De hecho nadie niega que el sueldo mínimo correcto sea un sueldo
paupérrimo, o incluso injusto. De ahí que al mismo tiempo se abogue por
políticas sociales de bonos, asistencias a las familias, y otras ayudas
del Estado a los más pobres. De este modo, cambiar la política del
reconocimiento de derechos sociales individuales basada en el principio
de justicia —como es el de un salario mínimo justo— por una política del
amor piadoso operada con la asistencia social y la ayuda focalizada,
tampoco aparece como una cuestión ideológica, sino como una exigencia
que impone una mirada responsable, no populista y desideologizada sobre
el juego de variables económicas que tejen la trama de la realidad.
Este modo plantear las cosas implica la necesidad de recurrir a la
ciencia económica, a los expertos en el comportamiento de dichas
variables. Sólo éstos pueden establecer el límite, más allá del cual se
genera el efecto perverso del desempleo. Sólo ella puede limitar el
interés por la justicia oponiéndole la fría realidad de cómo interactúan
tales variables: Todos quisieran un sueldo mínimo justo, pero lo único
responsable es aspirar al sueldo mínimo técnicamente correcto.
La política que plantea así las cosas se transforma en la
representante de la técnica económica. Es política, sin duda, hecha por
políticos profesionales, pero su acción política se orienta, de una
parte, a defender la voz experta y, por otra, a eliminar discusiones
políticas en materias que debiesen ser discutidas de modo estrictamente
técnico, so pena de ser irresponsable. Se trata de una política de la no
política; de una política cuya ética resulta del apego estricto a la
técnica económica neoliberal. Es, en todo caso, una política del modelo
económico. Max Weber opuso la ética responsabilidad a la ética de la
convicción, valorando la primera contra la segunda: la ética de la
responsabilidad exige conformarse, nos guste o no, con el sueldo mínimo
correcto. La ética de la convicción ―irresponsable, por muy bien
intencionada que sea― exige un sueldo mínimo justo (léase aquí, por
sobre el límite de lo correcto). La transición chilena a la democracia y
la así llamada renovación socialista se estructuraron bajo esta
dicotomía weberiana; ello para excluir las exigencias de justicia y
democracia del pueblo que se había movilizado contra la dictadura.

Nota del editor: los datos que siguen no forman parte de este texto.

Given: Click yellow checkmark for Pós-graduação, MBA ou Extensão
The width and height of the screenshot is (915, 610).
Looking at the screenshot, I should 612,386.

Nuevamente, no se trata de diferencias de intereses, sino sólo de dónde
ubicar los límites. La consigna fue y es “en la medida de lo posible”.
Si antaño debía respetarse la fragilidad de la democracia, hoy debe
respetarse la fragilidad de la economía. En ambos casos hay expertos que
saben bien sobre tales fragilidades.
Ahí donde habla la técnica, no puede haber discusión pues es
irracional discutir sobre las verdades tecno-científicas que hablan
sobre los límites posibles de la realidad. Desde Hannah Arendt hasta
Jürgen Habermas y Luc Boltanski esto se ha identificado como una de las
patologías del mundo moderno: ahí donde los ciudadanos debían discutir
sobre las reglas que querían darse a sí mismos para configurar su
realidad, ahí la ciencia y la técnica les impone una noción de realidad
externa, fetichizada, a la que sólo cabe conformarse, tratar de capear
cuando se torna agresiva. Los designios de esta realidad sólo pueden ser
descifrados por expertos, cuando pueden. El lenguaje de políticos y
expertos para hablar de la crisis económica es, de hecho, muy similar al
que se usa frente a catástrofes naturales.